## TASK TO CARRY OUT
With the pictures omitted, output word for word the lines from the one containing "The height and" through the end of the records.

*-*-*

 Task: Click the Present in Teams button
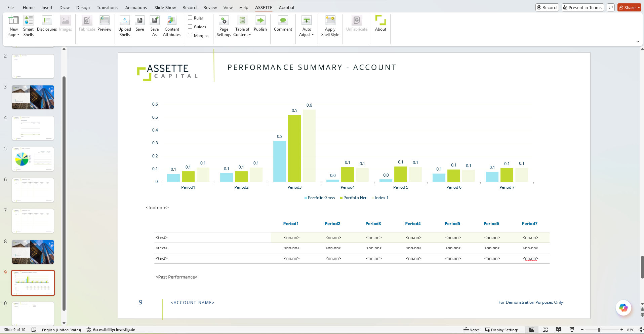pyautogui.click(x=582, y=7)
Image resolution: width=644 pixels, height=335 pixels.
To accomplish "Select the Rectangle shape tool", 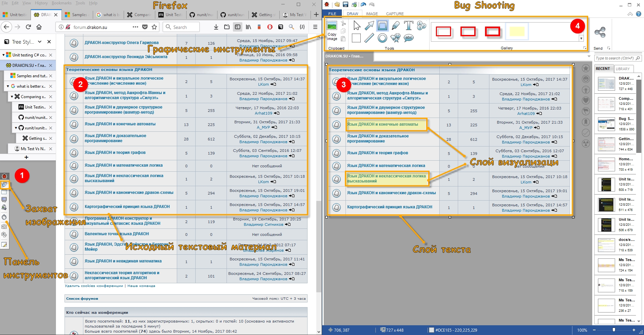I will [382, 26].
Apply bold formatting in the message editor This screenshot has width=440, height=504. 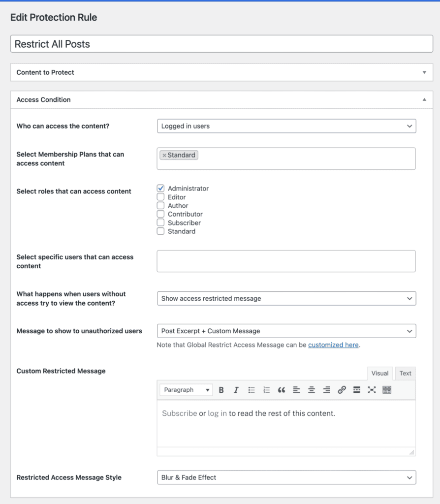(x=221, y=390)
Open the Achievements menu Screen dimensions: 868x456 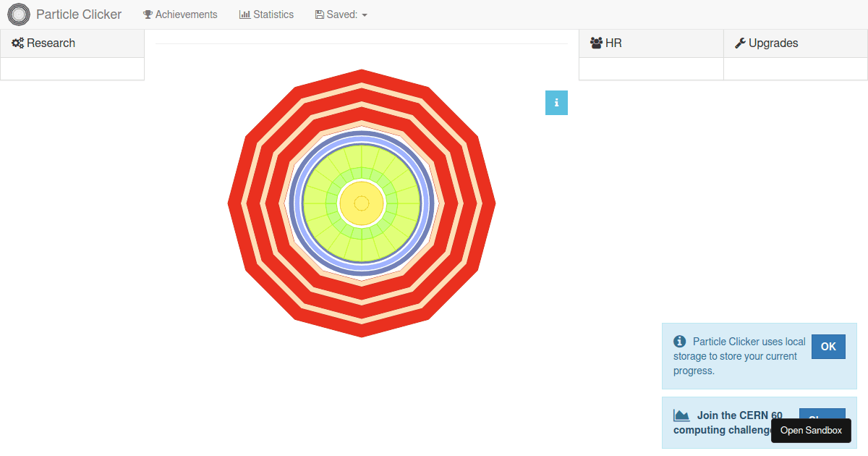pos(180,14)
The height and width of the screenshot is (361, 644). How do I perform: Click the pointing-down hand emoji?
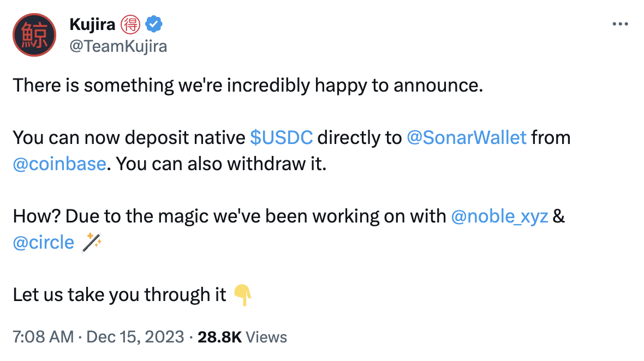pyautogui.click(x=242, y=295)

*-*-*

## ANSWER AREA
The height and width of the screenshot is (361, 644). How do I perform: Click the pointing-down hand emoji?
pyautogui.click(x=242, y=295)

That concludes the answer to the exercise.